Last month’s EU-Africa Summit in Brussels might have been overshadowed by disputes over who should and who should not be invited, but it was the long-standing issue regarding the European Union’s trade stance that was the real “elephant in the room”. Stephen Williams reports from Brussels.
The fractious relationship between the European Union and African nations was once again up for public scrutiny as African delegations arrived in Brussels, Belgium for the 4th EU-Africa Summit, a two-day event that brought much of the Belgian capital to a standstill.
As police motorcycle outriders and busloads of security personnel, blaring sirens and flashing blue lights, accompanied the limousines carrying the big men (and women) across the city, ordinary citizens fumed in the resulting traffic congestion, and the public were left to wonder just what the purpose of the summit could be.
Overshadowing the event were the bitter arguments surrounding President Robert Mugabe’s invitation, and the lack of an invitation for Zimbabwe’s First Lady, Grace, to accompany him.
A boycott had been called to protest against this snub, but few national delegations responded to it.
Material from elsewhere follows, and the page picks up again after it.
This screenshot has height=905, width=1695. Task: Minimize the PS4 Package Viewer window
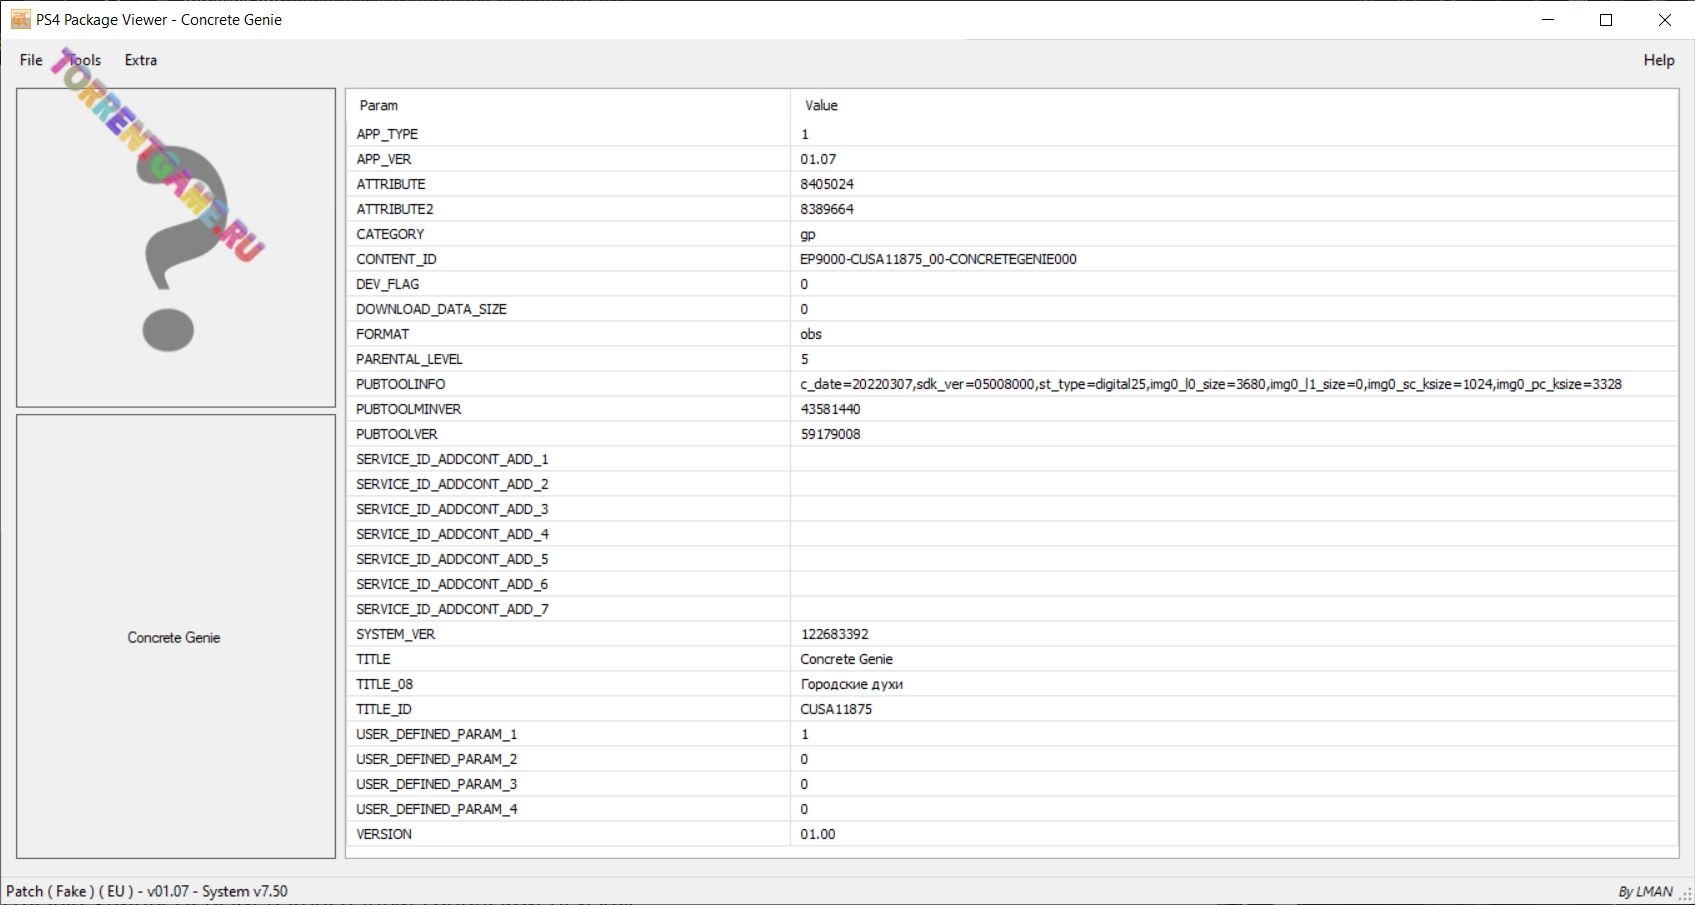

In fact, two of Mugabe’s closest allies in the SADC grouping, President Michael Sata of Zambia and Namibia’s PM Nahas Angula, led delegations to Belgium.
Perhaps the most notable absence was President Jacob Zuma’s, but also missing from the summit was Malawi’s President Joyce Banda. Some observers commented that Zuma’s absence might have more to do with his need to mount a rearguard defence against the charge he faces of personally benefiting from the $23m spent on his Nkandla residence – supposedly on security upgrades.
But Zuma did say: “I think that the time must pass wherein we are looked at as subjects, we are told who must come and who must not come. I thought the African Union and the European Union are equal organisations representing two continents, but there is not a single one of them who must decide for others.”
Another aspect was the timing of the summit with South Africa’s polls being held in less than a month, and Malawi’s Joyce Banda also with her hands full with critical elections looming.
But the controversy surrounding invitations also extended to countries further north. There were huge misgivings over the Egyptians being invited to Brussels, as that country’s unelected administration came to power through a military coup, in all but name. Yet no invitation went to Sudan’s President Omar Al Bashir.
The Saharawi Arab Democratic Republic (SADR), a full member of the African Union, failed to be invited, yet Morocco (which occupied the SADR), although not a member of the AU, was represented by Salaheddine Mezouar, Morocco’s Minister for Foreign Affairs.
So the EU’s attempt to meet an acceptable standard of diplomatic protocol, even before the start of the summit, misfired.
As one member of the Namibian delegation told New African: “It is difficult to know whether the EU’s actions were just ignorant blunders or calculated insults – but I certainly feel that the decision not to issue a visa for Grace demonstrated that the EU has no idea of African sensibilities. To invite an African husband and not his wife is simply vulgar and hugely offensive…”
Ironically, the EU-Africa publication Two Unions – One Vision commented: “Much remains to be done at the political and operational level in the run-up to the Africa-EU Summit in 2014, and both partners need to define the priorities of their cooperation in the years to come.”
They might have made a mess of the protocol, but there was no shortage of EU statements, carefully crafted by the bureaucrats, expressing the solidarity between Europe and Africa as “continents bound together by a shared history, culture, geography and by the close exchanges between our peoples … cooperation between the EU and Africa has reflected the rich and diverse nature of relations between the two continents.
“Since the adoption of the joint Africa-EU Strategy in Lisbon,” the EU noted, “both continents have undergone profound economic and political changes.” That is something of an understatement. The Lisbon EU-Africa Summit was the second summit after the 2000 inaugural meeting.
Lisbon took place in 2007, the year marking the start of the global economic crisis that saw the economies of the developed world nose-dive even as African economies continued to demonstrate, if not rude health, at least a remarkable stability.
While Europe struggled to emerge from this severe recession, followed by the Euro crisis – in effect a debt nightmare that seriously threatened the whole of Europe, and which some economists believe is still a potent threat – Africa continued to post an impressive economic transformation.
It averaged a 5.2% GDP growth rate each year between 2003 and 2011, and eight of the world’s 10 fastest growing economies were in sub-Saharan Africa during that era.
And with the economies of Europe demonstrating such lack-lustre and stagnant performance, international investors turned their attention to the emerging economies, particularly in Asia and Africa. The risk/reward ratio suddenly appeared acceptable.